Exactly. And we all have the power to make those choices. Thanks Curtis!
Well said!!! I’ve just been through the exact same predicament. Been sitting on my desicions over Christmas, and ready to get my butt back into gear for 2010. Only choice is now… which direction?
Same thing happening to me right now. Im so glad i read this article! ty
Waiting to make a life decision is key.
While this is paramount advice for everybody, I’d say especially so for those of us in the creative industry.
I can’t tell you how many designers I’ve come across who aren’t in the field anymore.
Then again, I know of a few designers who are much more content to simply be designing for the joy of it upon leaving the pro scene.
It’s classic “sex vs. cash.”
best thing i did when i was let go this past year was to ‘take the rest of that week off’ (i think i was let go on a wed or thurs). i took the time to enjoy life, enjoy time with my kids and wife, and really ‘stop to smell the roses’. i thought of it almost as a detox (kind of an ‘out with the bad in with the good’). think about what you are doing, what you’ve done in the past and what you did and didn’t like about your job and career.
my brother and dad gave me the best advise. ‘make finding a job your job.’ alot of people that i know took too long off and basically ‘lived’ on their unemployment instead of thinking of it has a parachute to use until you are back on your feet.
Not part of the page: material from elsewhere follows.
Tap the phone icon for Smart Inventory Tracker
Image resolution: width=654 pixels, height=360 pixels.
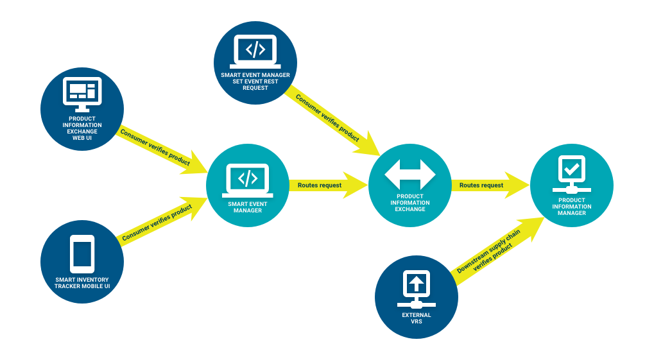pos(82,252)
keep it all in perspective and put your sales hat on. you are the product that you are selling. make it right, make it work.
hang in there. everything happens for a reason.
Thanks for this comment.
I like the sense of responsibility you took for getting fired. Sure, getting fired is shit, but I like that you saw you had the choice to be personally powerful in the situation and learn from it. Now you have a really good story to tell about what you learned from your first job and how it has served the rest of your life, and are choosing to do it positively and for other’s benefit.
I used to do a lot of recruitment and would interview people who’d been fired. You’d be amazed at the people who point the finger at their previous bosses and who carry a chip on their shoulder even years after the event. It’s so good to see someone who looked in the mirror and decided to move on.